* _What is expected_:
Nothing except the pictures should be left out when you reproduce the listing exactly.

-------- Recorded data --------

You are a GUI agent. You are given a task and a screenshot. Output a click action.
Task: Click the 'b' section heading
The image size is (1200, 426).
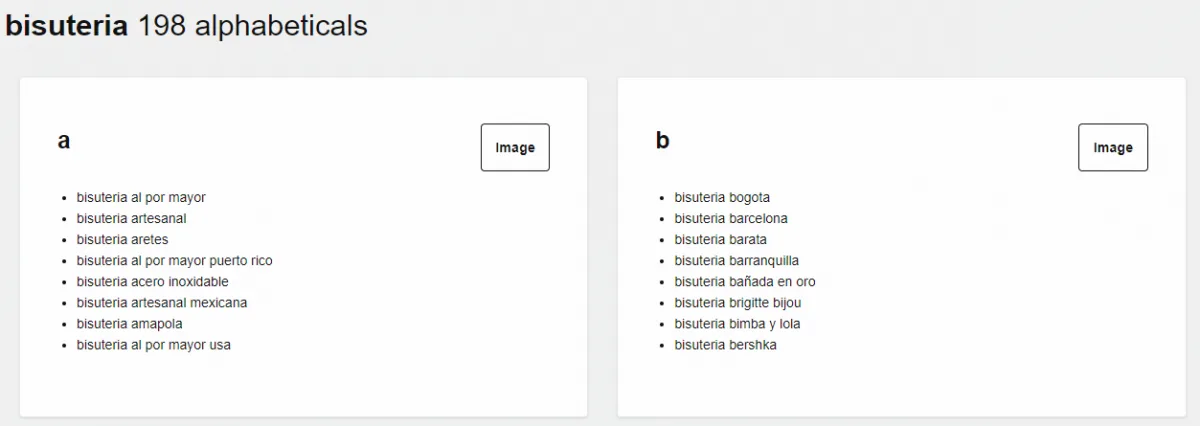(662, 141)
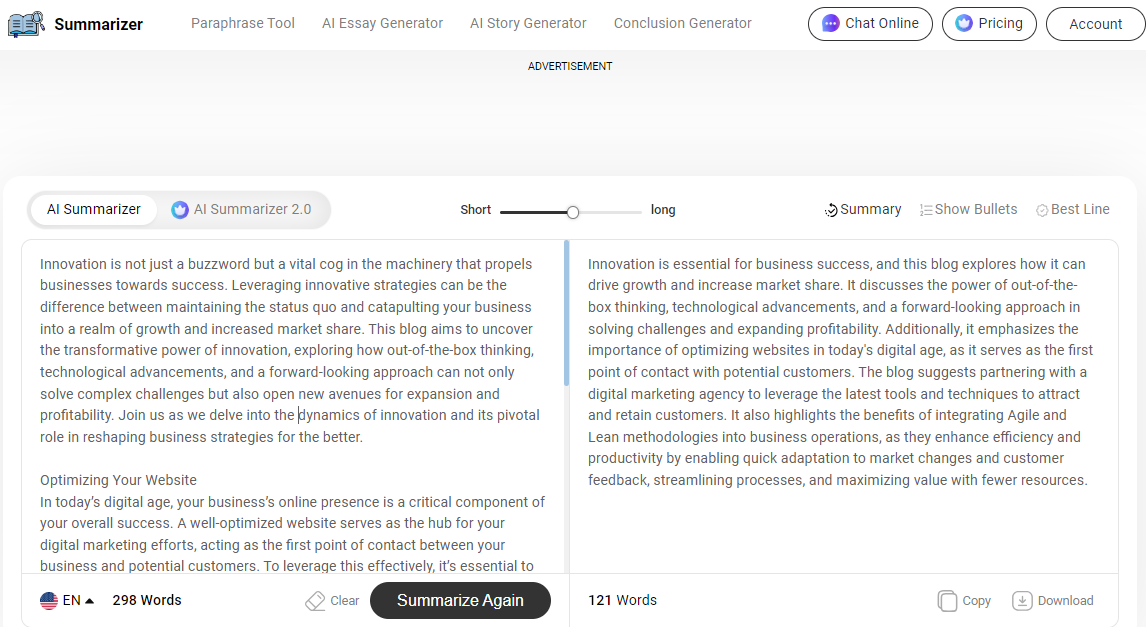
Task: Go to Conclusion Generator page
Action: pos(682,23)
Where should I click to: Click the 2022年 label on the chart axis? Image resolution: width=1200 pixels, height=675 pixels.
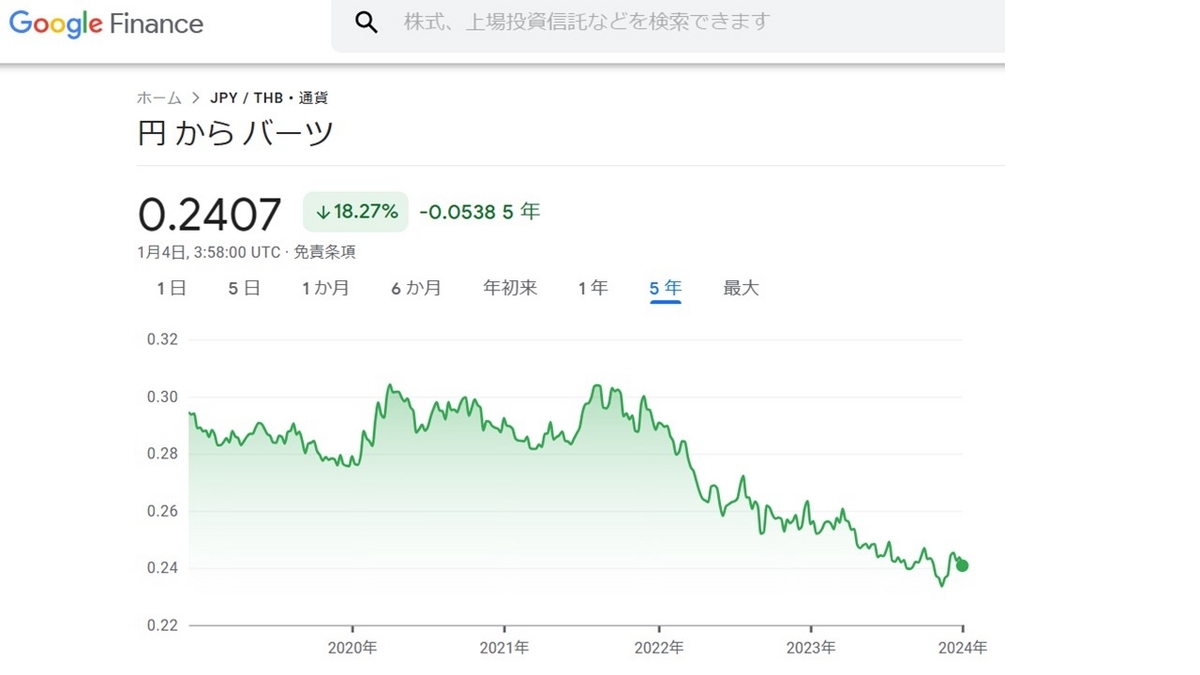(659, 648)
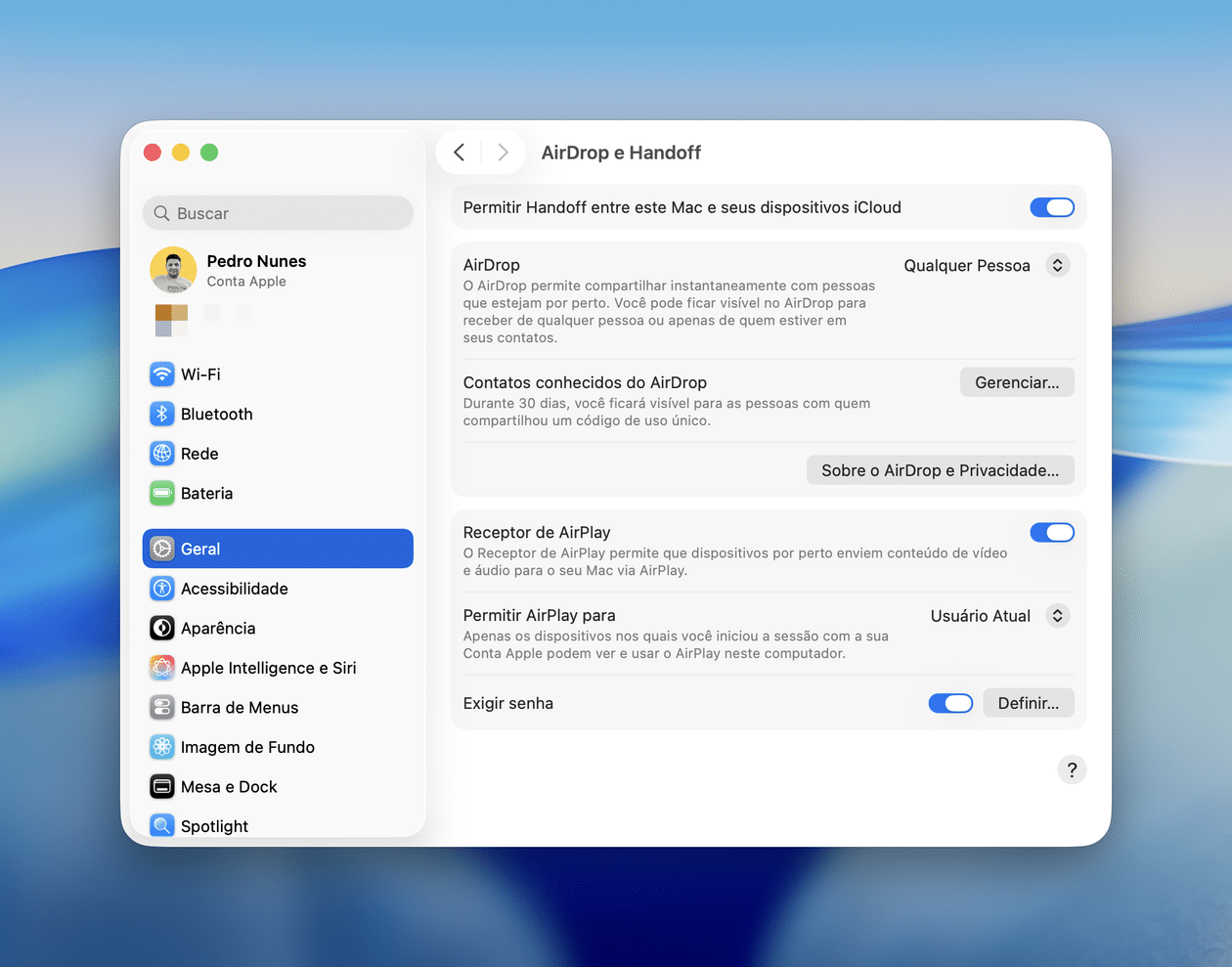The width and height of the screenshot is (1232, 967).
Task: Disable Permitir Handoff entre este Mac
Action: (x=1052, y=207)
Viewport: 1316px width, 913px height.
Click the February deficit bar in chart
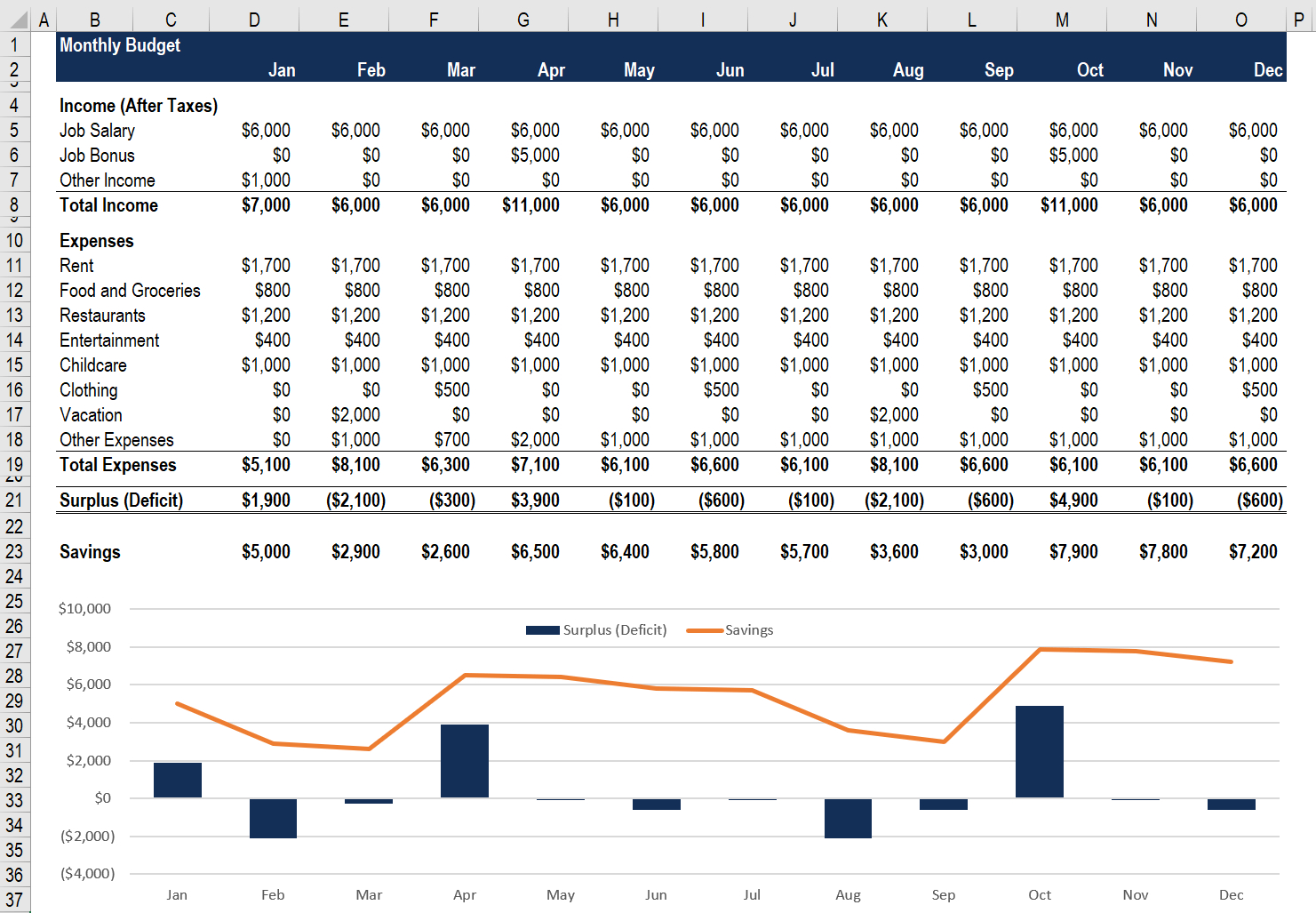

--------

* _Exercise solution_:
You are a GUI agent. You are given a task and a screenshot. Output a click action.
Task: Click the 'b' section heading
The image size is (1200, 426).
(662, 141)
Task: Go to Conclusion Generator page
Action: pos(682,23)
Where should I click to: Click the 2022年 label on the chart axis? Image resolution: width=1200 pixels, height=675 pixels.
(659, 648)
The width and height of the screenshot is (1232, 967).
Task: Disable Permitir Handoff entre este Mac
Action: (x=1052, y=207)
Viewport: 1316px width, 913px height.
Click the February deficit bar in chart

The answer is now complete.